_BRIEF_
Copy the following lines exactly as they appear, keeping every word and number unchanged.
## BEGIN INFORMATION SUPPLIED
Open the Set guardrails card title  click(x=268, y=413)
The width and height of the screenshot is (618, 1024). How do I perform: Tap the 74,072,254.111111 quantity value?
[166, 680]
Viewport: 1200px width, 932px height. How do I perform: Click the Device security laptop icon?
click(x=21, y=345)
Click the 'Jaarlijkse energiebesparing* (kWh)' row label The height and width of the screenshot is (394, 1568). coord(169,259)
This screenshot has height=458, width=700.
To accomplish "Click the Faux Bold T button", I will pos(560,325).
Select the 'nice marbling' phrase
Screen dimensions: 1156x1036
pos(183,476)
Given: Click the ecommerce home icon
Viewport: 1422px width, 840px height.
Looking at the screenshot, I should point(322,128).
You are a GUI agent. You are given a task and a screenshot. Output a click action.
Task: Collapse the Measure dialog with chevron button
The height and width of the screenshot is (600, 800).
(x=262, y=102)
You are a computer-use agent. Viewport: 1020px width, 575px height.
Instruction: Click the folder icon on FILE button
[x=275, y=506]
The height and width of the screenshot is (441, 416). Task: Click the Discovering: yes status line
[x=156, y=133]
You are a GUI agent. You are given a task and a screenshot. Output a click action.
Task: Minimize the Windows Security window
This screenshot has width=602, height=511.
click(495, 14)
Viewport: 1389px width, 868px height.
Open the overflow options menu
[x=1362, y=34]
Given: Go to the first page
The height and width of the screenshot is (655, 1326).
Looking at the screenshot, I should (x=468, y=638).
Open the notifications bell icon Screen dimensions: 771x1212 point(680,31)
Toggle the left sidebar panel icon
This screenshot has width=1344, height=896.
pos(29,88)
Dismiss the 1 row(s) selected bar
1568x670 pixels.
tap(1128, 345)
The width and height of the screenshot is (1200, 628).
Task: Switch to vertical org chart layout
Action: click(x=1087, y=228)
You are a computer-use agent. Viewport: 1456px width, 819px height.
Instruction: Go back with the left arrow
## END INFORMATION SUPPLIED
_THE COMPLETED TASK_
Open the Set guardrails card title  click(x=268, y=413)
The width and height of the screenshot is (618, 1024). How do I perform: Tap the 74,072,254.111111 quantity value?
[166, 680]
Viewport: 1200px width, 932px height. How do I perform: Click the Device security laptop icon?
click(x=21, y=345)
Click the 'Jaarlijkse energiebesparing* (kWh)' row label The height and width of the screenshot is (394, 1568). coord(169,259)
This screenshot has height=458, width=700.
To accomplish "Click the Faux Bold T button", I will pos(560,325).
Select the 'nice marbling' phrase
Screen dimensions: 1156x1036
pos(183,476)
Given: Click the ecommerce home icon
Viewport: 1422px width, 840px height.
Looking at the screenshot, I should point(322,128).
You are a GUI agent. You are given a task and a screenshot. Output a click action.
Task: Collapse the Measure dialog with chevron button
The height and width of the screenshot is (600, 800).
(x=262, y=102)
You are a computer-use agent. Viewport: 1020px width, 575px height.
Instruction: Click the folder icon on FILE button
[x=275, y=506]
The height and width of the screenshot is (441, 416). Task: Click the Discovering: yes status line
[x=156, y=133]
You are a GUI agent. You are given a task and a screenshot. Output a click action.
Task: Minimize the Windows Security window
This screenshot has width=602, height=511.
click(495, 14)
Viewport: 1389px width, 868px height.
Open the overflow options menu
[x=1362, y=34]
Given: Go to the first page
The height and width of the screenshot is (655, 1326).
Looking at the screenshot, I should (x=468, y=638).
Open the notifications bell icon Screen dimensions: 771x1212 point(680,31)
Toggle the left sidebar panel icon
This screenshot has width=1344, height=896.
pos(29,88)
Dismiss the 1 row(s) selected bar
1568x670 pixels.
tap(1128, 345)
The width and height of the screenshot is (1200, 628).
Task: Switch to vertical org chart layout
Action: click(x=1087, y=228)
You are a computer-use agent. Viewport: 1456px width, 819px height.
Instruction: Go back with the left arrow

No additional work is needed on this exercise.